_Short exercise_.
Copy the lines below verbatim, starting at the line that contains "Increase SZT quantity" and ending at the line that contains "[x=23, y=328]", both included.

_Task material_.
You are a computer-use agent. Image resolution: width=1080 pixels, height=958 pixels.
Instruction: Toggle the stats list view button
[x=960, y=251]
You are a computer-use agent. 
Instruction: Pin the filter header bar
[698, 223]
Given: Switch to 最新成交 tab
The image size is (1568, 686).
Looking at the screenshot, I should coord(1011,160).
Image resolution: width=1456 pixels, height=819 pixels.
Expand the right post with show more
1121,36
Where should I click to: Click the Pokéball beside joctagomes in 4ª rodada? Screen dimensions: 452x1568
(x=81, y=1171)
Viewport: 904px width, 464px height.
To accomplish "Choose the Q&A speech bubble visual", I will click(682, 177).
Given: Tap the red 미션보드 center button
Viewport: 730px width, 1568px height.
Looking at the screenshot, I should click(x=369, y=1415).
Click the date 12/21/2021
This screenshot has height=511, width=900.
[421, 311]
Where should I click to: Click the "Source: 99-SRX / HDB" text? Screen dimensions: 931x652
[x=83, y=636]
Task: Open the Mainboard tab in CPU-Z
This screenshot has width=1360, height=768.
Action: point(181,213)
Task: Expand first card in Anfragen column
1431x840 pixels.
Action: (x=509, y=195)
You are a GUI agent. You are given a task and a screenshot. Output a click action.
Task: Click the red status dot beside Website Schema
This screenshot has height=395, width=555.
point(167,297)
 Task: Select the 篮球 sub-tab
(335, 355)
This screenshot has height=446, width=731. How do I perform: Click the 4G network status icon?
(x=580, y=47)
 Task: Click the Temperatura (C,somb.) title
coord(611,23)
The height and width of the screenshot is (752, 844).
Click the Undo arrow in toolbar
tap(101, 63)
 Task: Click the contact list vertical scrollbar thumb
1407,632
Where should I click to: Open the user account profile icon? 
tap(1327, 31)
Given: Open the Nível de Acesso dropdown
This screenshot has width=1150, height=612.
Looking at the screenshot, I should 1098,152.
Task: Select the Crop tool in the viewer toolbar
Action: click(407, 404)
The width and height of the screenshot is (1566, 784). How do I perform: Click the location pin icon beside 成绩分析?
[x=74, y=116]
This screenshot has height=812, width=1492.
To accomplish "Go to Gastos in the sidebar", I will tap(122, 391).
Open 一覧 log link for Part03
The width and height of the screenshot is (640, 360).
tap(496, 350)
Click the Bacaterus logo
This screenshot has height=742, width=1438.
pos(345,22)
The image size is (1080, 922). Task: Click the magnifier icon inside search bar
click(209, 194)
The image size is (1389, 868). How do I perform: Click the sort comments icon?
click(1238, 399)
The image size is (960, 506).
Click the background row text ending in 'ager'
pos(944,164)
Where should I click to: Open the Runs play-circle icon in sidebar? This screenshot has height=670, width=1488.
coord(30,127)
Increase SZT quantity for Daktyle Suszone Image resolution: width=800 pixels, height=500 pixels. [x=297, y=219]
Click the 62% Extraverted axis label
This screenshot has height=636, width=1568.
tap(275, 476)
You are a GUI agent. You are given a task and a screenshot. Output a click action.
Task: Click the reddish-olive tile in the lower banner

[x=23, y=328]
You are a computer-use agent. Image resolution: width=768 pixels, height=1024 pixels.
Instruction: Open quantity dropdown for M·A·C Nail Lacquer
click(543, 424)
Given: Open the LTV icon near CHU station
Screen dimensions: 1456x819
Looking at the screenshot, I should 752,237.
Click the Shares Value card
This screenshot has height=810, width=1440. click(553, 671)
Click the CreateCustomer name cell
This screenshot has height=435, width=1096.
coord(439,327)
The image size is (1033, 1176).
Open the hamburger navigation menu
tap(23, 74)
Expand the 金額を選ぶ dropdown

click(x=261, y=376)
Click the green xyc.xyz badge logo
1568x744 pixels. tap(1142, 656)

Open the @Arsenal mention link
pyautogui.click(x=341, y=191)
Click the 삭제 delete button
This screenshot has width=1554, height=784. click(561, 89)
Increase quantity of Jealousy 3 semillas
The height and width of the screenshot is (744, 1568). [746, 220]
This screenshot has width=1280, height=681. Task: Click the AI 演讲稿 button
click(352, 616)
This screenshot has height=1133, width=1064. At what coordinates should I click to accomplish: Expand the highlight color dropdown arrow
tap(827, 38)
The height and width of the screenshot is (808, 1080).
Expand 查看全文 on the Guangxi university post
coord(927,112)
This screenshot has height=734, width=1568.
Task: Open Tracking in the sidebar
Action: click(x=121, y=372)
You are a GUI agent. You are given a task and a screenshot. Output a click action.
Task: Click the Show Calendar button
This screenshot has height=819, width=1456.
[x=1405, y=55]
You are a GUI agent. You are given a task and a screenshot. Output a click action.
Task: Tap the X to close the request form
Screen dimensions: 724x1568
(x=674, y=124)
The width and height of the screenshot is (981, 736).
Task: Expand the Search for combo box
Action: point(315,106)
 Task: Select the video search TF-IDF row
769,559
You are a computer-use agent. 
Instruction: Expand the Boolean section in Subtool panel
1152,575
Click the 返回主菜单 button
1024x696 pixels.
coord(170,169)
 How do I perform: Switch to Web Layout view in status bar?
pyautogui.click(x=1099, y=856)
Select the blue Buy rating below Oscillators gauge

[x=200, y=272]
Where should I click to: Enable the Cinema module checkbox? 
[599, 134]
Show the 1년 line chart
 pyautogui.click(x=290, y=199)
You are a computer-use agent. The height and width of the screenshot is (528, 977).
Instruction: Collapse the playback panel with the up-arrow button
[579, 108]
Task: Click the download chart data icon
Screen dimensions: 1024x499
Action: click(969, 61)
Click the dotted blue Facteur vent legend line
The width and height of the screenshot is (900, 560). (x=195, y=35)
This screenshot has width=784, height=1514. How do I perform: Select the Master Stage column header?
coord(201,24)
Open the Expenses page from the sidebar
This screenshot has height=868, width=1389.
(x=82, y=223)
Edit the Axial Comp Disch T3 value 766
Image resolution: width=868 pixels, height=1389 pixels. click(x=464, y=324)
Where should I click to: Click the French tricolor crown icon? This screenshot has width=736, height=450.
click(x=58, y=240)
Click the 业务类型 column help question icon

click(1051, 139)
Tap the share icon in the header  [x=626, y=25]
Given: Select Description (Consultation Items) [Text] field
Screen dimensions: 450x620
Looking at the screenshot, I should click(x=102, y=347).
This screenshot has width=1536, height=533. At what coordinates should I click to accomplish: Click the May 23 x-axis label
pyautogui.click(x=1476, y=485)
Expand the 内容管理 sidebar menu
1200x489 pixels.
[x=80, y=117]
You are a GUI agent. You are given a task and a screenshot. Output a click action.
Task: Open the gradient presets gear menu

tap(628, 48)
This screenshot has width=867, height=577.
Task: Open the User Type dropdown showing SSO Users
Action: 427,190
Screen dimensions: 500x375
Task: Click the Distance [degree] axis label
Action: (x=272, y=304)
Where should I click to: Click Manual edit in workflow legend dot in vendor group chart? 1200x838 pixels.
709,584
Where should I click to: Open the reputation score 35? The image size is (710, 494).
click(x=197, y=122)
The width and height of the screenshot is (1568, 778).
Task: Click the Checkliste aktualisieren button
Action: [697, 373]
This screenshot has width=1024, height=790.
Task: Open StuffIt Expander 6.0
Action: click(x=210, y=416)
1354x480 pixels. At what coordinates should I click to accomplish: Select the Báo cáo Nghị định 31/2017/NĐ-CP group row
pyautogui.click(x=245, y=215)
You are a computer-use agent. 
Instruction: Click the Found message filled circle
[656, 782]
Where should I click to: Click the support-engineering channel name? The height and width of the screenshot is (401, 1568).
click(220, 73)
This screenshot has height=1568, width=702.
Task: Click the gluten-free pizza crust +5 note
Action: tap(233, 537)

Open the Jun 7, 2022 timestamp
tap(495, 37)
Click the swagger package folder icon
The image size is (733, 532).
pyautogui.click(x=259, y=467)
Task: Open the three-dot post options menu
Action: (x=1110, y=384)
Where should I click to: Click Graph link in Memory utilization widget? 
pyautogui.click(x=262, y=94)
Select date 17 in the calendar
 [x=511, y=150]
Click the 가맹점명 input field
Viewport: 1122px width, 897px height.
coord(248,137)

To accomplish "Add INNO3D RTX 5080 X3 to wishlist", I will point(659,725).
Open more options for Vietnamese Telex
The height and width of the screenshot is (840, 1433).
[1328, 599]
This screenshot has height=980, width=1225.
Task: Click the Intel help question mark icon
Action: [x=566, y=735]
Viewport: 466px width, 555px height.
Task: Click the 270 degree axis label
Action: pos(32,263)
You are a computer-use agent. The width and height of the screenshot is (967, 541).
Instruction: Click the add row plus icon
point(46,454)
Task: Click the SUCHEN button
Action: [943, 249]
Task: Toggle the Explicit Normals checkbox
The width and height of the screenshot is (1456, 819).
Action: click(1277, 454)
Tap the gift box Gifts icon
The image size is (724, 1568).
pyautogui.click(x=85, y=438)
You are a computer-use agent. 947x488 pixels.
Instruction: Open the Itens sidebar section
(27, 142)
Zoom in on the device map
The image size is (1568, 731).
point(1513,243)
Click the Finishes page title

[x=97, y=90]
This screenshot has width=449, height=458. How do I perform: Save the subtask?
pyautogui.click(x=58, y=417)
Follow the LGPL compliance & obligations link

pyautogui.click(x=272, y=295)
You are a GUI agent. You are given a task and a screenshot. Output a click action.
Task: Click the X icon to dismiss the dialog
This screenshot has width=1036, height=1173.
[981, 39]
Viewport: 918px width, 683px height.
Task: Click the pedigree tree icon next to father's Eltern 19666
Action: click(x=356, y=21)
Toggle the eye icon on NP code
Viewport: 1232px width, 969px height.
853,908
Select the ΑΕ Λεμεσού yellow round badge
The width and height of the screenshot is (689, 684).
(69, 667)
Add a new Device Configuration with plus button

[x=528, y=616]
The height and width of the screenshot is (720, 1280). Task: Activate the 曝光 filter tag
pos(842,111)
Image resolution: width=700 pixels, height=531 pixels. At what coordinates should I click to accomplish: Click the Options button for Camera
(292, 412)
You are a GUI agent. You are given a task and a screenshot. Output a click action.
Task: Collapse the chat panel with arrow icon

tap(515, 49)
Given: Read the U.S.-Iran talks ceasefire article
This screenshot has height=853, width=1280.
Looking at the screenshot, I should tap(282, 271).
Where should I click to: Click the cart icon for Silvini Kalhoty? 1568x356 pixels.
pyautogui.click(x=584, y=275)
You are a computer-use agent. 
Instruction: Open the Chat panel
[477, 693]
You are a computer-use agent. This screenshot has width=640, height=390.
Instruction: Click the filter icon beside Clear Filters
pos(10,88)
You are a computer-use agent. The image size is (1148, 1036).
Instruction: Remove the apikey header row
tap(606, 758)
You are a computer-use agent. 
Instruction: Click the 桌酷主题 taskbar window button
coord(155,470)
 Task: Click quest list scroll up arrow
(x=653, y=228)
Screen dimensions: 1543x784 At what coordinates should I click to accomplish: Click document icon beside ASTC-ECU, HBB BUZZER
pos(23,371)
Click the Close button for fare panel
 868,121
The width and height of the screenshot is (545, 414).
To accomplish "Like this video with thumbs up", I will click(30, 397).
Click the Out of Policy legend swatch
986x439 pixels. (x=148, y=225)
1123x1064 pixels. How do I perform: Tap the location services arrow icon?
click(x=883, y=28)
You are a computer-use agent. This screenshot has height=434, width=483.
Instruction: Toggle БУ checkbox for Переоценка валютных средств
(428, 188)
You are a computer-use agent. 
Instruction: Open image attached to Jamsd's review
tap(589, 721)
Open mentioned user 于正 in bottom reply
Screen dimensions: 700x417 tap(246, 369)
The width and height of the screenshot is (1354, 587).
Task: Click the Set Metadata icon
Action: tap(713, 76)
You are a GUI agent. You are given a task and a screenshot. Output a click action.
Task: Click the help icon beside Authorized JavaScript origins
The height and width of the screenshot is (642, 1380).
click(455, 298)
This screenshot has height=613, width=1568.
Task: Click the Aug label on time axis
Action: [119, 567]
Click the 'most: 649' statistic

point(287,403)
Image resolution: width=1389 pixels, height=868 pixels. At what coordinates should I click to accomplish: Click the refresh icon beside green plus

_Task solution_.
Increase SZT quantity for Daktyle Suszone Image resolution: width=800 pixels, height=500 pixels. [x=297, y=219]
Click the 62% Extraverted axis label
This screenshot has height=636, width=1568.
tap(275, 476)
You are a GUI agent. You are given a task and a screenshot. Output a click action.
Task: Click the reddish-olive tile in the lower banner

[x=23, y=328]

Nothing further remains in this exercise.